I’ve recently become aware that some Massachusetts landlords are requiring that tenants procure their own policy of renter’s insurance as a condition of leasing. In fact, MSN Real Estate did a nice write up about the practice here. But I am also hearing about a dark side to this practice where some landlords have a kickback arrangement with the insurance provider where the landlord receives compensation for any policy taken out by a tenant.

Renter’s insurance is almost always a good idea, but under Massachusetts law, can a landlord require that a tenant get a policy (if the tenant doesn’t want one) and must it disclose a referral relationship with the insurance provider?

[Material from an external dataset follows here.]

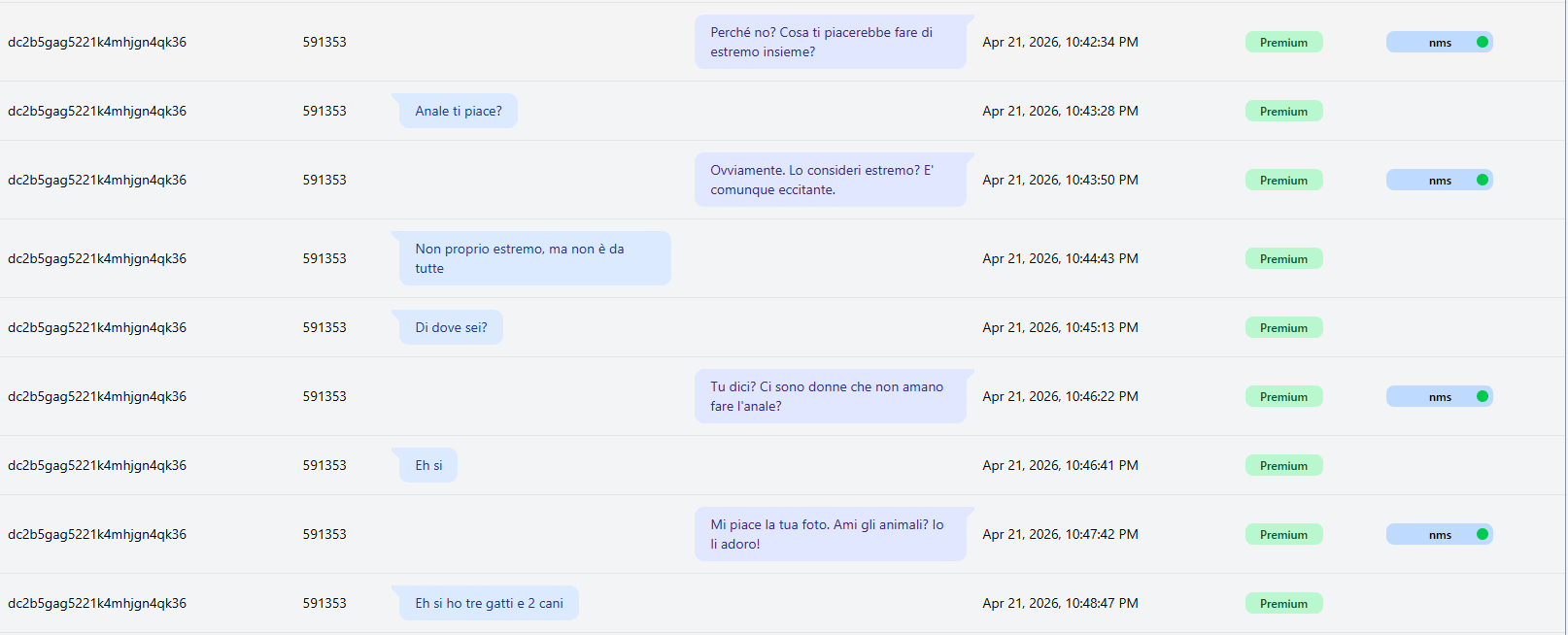Toggle the nms badge in the 10:42:34 PM row
The width and height of the screenshot is (1568, 635).
pyautogui.click(x=1439, y=42)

Landlords Should Be Careful About Renter’s Insurance Requirement

In light of recent court decisions, landlords should re-examine the legality of a mandatory renter’s insurance policy requirement.  In the recent Hermida v. Archstone class action ruling, which considered amenity fees under the Massachusetts security deposit statute, the court held that landlords can only charge first and last month’s rent, a security deposit, and a lost key fee at the beginning of a tenancy, and no other types of fees. Any other type of fee or financial obligation required to be paid by the tenant at the beginning of the lease could be deemed illegal under the Mass. Security Deposit law, Mass. Gen. Laws ch. 186, sec. 15B. Accordingly, landlord must be very careful about what and how much they charge tenants at the inception of leases, over and above the standard rent deposits and new key fee. At the very least, renter’s insurance should be optional, and any affiliate or kickback arrangement should be fully disclosed to the tenant. This still may not prevent a landlord from getting sued over a mandatory renter’s insurance requirement.

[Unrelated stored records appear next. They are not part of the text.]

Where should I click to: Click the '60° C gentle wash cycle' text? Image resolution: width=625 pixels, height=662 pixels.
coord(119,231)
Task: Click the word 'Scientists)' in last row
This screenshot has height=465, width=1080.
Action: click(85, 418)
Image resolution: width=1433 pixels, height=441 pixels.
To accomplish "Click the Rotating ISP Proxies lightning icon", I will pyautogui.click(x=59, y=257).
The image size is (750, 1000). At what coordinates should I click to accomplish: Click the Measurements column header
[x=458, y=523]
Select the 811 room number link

Renter’s Insurance Still Smart Choice

That said, I always recommend that tenants get their own renter’s insurance policy. It’s fairly inexpensive and provides protection to your personal belongings. Massachusetts law does provide for a minimum of $750 per unit for tenant relocation assistance due to fire displacement. However, that is not nearly enough for the average renter.

Has your landlord required that you purchase renter’s insurance? Have they disclosed any referral relationship? I’d like to hear from you. The practice may well be illegal.


Richard D. Vetstein, Esq. is an experienced Massachusetts Real Estate Landlord Attorney. For further information you can contact him at

  • Diana Mancera

    I recently signed an agreement for an apartment in the back bay and the landlord said “It’s The said amount you are to pay for the insurance of your stay in the apartment will be $2,000.00 and after your stay in the apartment/building there isn’t any damage, the said fee will be refund to you in full plus all interest accrued..

    You are also meant to pay $19.20 for the Tenancy Identification.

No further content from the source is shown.